Part of that is because it's well written and well performed, by the duo of Alexandra and Zachary James, the former's delightfully sultry voice leading the way. Part of it, though, is in how the way in which they recorded it. For a start, they record in mono, because all their inspirations did, and it helps to age the sound. There's also a real dirtiness to it too that darkens even the perkiest parts, keeping the feel that this was originally released in 1950 but utterly buried until now. I believe the band records live, taking the best of a handful of takes of each song and that authenticity shines. It's also over quickly, wrapping up in under half an hour in a nod to history.
There are plenty of ties to rock music to call out, each of which helps explain why Twin Temple tour in support of bands like Ghost and Danzig. Opening track Burn Your Bible begins with a bell tolling in a storm, which always makes me expect Tony Iommi's guitar to follow up with an iconic riff, but, of course, it doesn't. Let's Have a Satanic Orgy isn't just doo wop, it's dark exotica, something that could easily have been recorded by Screaming Jay Hawkins, one of the true pioneers of metal. OK, Alexandra James doesn't attempt the hoots and hollers and animal noises that Hawkins peppered throughout his songs, but I heard them anyway. There's an actual guitar solo in Spellbreaker.

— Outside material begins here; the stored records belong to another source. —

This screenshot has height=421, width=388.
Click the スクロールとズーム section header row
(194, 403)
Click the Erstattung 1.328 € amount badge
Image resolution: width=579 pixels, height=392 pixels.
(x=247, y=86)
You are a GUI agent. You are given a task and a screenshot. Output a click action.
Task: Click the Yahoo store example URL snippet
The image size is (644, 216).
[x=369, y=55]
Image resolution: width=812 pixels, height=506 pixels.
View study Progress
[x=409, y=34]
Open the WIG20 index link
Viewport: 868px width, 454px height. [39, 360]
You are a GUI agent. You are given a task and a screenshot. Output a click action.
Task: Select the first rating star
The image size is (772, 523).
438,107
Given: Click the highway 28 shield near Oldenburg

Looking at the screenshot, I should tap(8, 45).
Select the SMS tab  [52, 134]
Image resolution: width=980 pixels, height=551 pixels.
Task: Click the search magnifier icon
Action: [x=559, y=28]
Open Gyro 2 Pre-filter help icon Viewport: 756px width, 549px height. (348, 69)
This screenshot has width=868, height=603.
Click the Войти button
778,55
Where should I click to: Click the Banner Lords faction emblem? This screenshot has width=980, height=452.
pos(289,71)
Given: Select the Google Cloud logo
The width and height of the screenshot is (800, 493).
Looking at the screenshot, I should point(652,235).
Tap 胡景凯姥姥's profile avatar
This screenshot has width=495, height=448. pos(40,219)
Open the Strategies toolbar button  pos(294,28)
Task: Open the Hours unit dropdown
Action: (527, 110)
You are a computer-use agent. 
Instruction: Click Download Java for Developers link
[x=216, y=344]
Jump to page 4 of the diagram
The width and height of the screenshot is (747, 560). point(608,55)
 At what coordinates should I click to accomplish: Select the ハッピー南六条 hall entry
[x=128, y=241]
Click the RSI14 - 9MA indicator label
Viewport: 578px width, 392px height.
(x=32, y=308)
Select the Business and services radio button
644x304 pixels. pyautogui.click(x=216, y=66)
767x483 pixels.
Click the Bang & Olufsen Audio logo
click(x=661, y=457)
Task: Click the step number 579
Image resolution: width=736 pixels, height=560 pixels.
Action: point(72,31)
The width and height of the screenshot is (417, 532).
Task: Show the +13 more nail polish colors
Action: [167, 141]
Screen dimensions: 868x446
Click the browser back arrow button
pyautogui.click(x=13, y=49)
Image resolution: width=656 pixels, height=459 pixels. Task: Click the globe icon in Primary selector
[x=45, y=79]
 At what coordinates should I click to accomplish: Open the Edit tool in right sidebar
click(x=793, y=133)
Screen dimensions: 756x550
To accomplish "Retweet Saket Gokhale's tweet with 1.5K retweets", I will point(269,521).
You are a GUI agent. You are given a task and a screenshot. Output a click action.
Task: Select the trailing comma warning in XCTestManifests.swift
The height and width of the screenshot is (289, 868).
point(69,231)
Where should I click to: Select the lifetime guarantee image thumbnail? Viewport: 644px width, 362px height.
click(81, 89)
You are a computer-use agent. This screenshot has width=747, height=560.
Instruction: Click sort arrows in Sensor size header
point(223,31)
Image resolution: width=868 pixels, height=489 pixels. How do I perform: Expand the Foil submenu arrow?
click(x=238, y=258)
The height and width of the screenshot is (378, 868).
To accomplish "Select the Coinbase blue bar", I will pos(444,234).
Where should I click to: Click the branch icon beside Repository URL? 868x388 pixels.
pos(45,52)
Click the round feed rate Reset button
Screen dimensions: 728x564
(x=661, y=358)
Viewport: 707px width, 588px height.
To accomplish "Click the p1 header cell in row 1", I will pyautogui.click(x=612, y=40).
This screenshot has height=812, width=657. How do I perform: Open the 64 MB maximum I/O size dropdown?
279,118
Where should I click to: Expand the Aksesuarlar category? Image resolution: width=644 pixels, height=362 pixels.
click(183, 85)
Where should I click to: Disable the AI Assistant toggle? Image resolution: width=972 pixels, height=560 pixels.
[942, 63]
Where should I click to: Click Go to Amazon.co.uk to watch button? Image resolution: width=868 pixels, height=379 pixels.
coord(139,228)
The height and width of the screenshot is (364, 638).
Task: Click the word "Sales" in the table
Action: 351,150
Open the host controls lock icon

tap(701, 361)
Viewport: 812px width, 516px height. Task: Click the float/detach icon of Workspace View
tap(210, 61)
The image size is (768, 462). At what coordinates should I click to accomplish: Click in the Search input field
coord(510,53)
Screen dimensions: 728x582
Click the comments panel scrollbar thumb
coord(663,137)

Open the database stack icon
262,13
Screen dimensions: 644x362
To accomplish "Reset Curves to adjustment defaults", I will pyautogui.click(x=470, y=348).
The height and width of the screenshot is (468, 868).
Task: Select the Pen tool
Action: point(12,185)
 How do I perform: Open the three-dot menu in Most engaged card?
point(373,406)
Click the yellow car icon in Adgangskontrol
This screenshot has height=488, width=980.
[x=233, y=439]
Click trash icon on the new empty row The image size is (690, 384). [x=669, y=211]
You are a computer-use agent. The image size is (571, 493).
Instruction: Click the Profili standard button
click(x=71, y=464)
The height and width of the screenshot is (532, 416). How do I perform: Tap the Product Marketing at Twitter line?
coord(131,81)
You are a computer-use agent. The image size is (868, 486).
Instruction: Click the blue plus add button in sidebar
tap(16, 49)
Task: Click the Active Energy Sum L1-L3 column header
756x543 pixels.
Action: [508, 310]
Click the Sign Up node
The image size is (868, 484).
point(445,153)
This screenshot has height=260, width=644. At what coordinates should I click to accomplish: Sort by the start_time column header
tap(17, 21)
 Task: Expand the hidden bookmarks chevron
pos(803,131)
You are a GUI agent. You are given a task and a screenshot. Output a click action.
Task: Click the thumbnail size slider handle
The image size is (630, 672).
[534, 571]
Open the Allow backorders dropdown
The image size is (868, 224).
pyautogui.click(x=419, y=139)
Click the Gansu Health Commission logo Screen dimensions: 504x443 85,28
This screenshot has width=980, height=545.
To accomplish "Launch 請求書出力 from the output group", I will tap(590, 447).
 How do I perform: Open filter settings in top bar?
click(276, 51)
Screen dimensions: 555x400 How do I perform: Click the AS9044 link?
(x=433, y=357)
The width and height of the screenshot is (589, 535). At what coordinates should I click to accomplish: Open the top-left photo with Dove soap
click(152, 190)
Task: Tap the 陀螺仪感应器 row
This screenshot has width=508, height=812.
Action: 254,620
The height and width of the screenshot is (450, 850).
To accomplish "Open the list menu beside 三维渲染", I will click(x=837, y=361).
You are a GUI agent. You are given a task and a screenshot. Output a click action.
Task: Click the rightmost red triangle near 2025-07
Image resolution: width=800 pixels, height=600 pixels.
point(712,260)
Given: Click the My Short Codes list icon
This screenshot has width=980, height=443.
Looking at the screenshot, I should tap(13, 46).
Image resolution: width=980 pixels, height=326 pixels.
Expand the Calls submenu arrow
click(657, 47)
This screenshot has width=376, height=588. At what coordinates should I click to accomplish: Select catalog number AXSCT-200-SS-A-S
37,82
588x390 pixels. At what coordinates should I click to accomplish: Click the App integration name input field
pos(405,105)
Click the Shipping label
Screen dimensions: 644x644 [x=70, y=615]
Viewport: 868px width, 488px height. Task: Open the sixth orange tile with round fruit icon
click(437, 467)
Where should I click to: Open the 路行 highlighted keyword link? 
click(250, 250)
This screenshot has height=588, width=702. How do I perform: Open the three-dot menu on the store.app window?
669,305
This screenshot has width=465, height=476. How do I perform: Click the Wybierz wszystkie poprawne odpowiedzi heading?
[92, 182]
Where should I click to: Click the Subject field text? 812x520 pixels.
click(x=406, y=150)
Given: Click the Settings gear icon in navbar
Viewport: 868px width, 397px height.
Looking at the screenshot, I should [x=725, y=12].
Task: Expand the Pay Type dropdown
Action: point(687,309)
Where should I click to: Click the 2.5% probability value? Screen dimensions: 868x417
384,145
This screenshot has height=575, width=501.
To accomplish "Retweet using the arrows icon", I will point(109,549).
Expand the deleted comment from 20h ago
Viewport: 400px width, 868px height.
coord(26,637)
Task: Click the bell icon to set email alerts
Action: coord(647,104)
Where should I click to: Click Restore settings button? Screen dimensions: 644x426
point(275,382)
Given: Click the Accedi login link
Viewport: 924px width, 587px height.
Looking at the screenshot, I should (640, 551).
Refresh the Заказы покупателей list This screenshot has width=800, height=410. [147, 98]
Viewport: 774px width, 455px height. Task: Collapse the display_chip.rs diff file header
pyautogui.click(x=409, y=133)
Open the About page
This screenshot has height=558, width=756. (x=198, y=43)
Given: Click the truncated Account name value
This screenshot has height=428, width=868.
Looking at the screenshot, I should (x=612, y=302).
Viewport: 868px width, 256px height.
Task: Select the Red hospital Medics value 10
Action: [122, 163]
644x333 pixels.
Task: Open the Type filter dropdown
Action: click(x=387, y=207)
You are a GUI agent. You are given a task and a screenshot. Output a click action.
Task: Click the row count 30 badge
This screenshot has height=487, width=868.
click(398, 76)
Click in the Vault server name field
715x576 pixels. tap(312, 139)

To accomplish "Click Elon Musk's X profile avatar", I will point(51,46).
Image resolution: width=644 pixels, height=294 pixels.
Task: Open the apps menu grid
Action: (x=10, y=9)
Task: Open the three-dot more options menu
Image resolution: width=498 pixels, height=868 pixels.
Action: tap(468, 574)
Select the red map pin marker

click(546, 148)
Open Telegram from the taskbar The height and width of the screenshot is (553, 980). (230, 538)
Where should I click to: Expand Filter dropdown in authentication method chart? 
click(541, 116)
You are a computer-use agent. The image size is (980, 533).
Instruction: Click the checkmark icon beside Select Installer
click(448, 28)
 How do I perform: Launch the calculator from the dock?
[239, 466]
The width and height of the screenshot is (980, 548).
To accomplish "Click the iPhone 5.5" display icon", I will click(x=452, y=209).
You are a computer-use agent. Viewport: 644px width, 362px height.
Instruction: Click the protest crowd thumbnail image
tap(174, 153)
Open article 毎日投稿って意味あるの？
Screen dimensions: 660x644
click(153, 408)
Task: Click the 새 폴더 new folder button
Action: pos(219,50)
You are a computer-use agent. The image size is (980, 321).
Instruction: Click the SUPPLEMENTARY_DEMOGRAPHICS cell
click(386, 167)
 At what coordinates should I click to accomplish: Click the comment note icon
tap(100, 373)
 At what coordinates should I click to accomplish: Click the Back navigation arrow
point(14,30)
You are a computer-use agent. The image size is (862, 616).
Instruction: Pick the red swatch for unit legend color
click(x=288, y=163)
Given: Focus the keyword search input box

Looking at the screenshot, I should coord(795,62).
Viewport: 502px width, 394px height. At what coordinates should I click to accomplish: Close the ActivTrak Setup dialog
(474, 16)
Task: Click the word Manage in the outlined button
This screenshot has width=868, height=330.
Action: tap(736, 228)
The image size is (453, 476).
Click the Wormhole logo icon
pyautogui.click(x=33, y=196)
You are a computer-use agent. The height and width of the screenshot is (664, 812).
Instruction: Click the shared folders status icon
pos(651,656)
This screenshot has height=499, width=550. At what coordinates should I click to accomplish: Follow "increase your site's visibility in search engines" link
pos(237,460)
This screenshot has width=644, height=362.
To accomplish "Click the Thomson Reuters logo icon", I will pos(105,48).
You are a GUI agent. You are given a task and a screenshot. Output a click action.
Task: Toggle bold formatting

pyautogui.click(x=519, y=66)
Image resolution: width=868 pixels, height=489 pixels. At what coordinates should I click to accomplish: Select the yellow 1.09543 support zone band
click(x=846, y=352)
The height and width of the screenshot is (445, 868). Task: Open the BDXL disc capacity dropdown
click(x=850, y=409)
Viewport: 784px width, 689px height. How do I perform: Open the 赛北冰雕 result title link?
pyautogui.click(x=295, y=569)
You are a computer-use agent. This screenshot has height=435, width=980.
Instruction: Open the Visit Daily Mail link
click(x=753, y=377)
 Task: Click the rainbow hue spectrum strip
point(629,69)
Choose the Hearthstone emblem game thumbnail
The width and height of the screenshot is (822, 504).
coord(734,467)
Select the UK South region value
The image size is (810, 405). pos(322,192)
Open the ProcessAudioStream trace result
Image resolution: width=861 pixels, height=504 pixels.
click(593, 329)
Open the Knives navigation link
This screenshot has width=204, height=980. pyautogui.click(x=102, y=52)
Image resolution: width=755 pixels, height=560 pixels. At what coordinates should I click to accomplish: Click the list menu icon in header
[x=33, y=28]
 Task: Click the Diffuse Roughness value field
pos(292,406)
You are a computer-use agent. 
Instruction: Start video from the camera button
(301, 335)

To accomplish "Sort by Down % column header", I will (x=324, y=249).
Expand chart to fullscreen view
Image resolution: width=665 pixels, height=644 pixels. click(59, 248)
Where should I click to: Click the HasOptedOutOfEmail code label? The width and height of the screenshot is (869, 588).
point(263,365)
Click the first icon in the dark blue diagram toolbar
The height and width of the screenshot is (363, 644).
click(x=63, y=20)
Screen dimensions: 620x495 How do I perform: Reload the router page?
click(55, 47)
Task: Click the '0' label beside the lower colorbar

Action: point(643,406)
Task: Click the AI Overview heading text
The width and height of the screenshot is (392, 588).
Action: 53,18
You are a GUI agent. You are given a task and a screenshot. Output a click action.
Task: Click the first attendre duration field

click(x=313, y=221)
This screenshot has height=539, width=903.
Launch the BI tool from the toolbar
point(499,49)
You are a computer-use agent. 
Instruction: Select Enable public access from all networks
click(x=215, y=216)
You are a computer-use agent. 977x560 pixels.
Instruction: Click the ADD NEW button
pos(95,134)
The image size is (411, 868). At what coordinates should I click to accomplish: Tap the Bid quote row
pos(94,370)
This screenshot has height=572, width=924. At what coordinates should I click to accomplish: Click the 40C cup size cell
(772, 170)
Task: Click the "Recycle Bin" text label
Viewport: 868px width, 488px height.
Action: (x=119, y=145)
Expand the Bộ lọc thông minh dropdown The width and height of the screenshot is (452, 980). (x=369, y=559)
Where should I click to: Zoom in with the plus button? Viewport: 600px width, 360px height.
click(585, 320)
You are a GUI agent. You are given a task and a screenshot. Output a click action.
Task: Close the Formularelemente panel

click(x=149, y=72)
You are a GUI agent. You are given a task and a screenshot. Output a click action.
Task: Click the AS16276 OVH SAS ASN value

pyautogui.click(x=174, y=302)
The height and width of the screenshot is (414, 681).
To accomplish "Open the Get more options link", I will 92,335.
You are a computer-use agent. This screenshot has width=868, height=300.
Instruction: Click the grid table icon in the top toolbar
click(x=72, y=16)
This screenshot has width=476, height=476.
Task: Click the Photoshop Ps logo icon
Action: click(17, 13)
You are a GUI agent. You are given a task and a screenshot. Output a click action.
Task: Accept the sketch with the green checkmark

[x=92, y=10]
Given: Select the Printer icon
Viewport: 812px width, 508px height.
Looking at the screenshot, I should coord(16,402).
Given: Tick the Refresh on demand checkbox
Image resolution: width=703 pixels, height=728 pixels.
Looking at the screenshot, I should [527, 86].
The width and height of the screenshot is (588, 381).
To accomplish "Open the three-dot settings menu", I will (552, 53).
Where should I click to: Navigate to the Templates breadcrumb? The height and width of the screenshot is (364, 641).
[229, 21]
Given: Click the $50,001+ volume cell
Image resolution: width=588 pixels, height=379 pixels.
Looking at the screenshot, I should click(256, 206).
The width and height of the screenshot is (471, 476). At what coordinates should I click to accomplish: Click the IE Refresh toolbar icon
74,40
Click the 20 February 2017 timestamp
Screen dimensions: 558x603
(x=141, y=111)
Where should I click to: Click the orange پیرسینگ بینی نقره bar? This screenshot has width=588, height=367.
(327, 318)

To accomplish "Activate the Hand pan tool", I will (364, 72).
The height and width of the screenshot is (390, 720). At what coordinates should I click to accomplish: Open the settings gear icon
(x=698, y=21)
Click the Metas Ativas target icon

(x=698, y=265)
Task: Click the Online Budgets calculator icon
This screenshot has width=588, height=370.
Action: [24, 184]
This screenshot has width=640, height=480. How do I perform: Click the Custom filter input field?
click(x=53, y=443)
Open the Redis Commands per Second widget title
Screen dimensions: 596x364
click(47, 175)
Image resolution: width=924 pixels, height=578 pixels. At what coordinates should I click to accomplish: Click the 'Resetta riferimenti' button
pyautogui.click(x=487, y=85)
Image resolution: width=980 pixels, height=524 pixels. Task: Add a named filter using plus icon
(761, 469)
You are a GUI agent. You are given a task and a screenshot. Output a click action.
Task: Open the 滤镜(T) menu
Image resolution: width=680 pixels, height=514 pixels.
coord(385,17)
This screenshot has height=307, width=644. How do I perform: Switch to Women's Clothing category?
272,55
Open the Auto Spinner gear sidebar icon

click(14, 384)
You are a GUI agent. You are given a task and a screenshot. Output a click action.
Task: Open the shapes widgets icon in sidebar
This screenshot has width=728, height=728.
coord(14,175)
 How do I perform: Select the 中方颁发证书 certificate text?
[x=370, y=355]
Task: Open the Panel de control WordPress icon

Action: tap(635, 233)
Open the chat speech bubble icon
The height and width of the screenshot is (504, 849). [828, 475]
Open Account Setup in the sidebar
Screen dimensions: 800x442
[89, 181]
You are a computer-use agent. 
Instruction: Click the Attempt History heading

If the best aspect to this is how authentic the production sounds, all the way down to the dirty horn section and sleazy sax in Be a Slut, the next is how authentic the music sounds. Even if you dismiss this as nothing but a gimmick, you ought to acknowledge that these musicians aren't trampling on a genre, because they clearly know and appreciate it and have the musical talent to do this justice. "Why can’t you love Roy Orbison and hail Satan at the same time?" they ask and explore that over eight tracks that cover more ground than you might expect.
After that Sabbath style intro, Burn Your Bible sounds like a doo wop song and not a lot more, but it's very different to Let's Have a Satanic Orgy and both are very different to Black Magic, which is almost a Shirley Bassey song as it kicks off. Oddly, while seven of these tracks pop for me, meaning that the melodies and backdrop grab us as quickly as they need to in songs that rarely venture far beyond three minutes and don't always last past two and change, the one that doesn't is the title track that wraps up the album. It's the longest on offer here at four minutes and twenty and, even after a few listens, it always vanishes from my attention, sadly letting the album fade away.
I'm not sure what the audience for 21st century doo wop truly is, though I'd bet it's larger than we might expect, given how big the exotica and tiki scenes are. However, if Twin Temple didn't have a particular gimmick, I doubt they would have crossed my path and that of many other people. That they're damn good at what they do is what kept me and I look forward to seeing how long they can make this ride last before it becomes old and stale. Three albums in, it's still fresh and vibrant. God may or may not be dead but satanic doo wop is very much alive.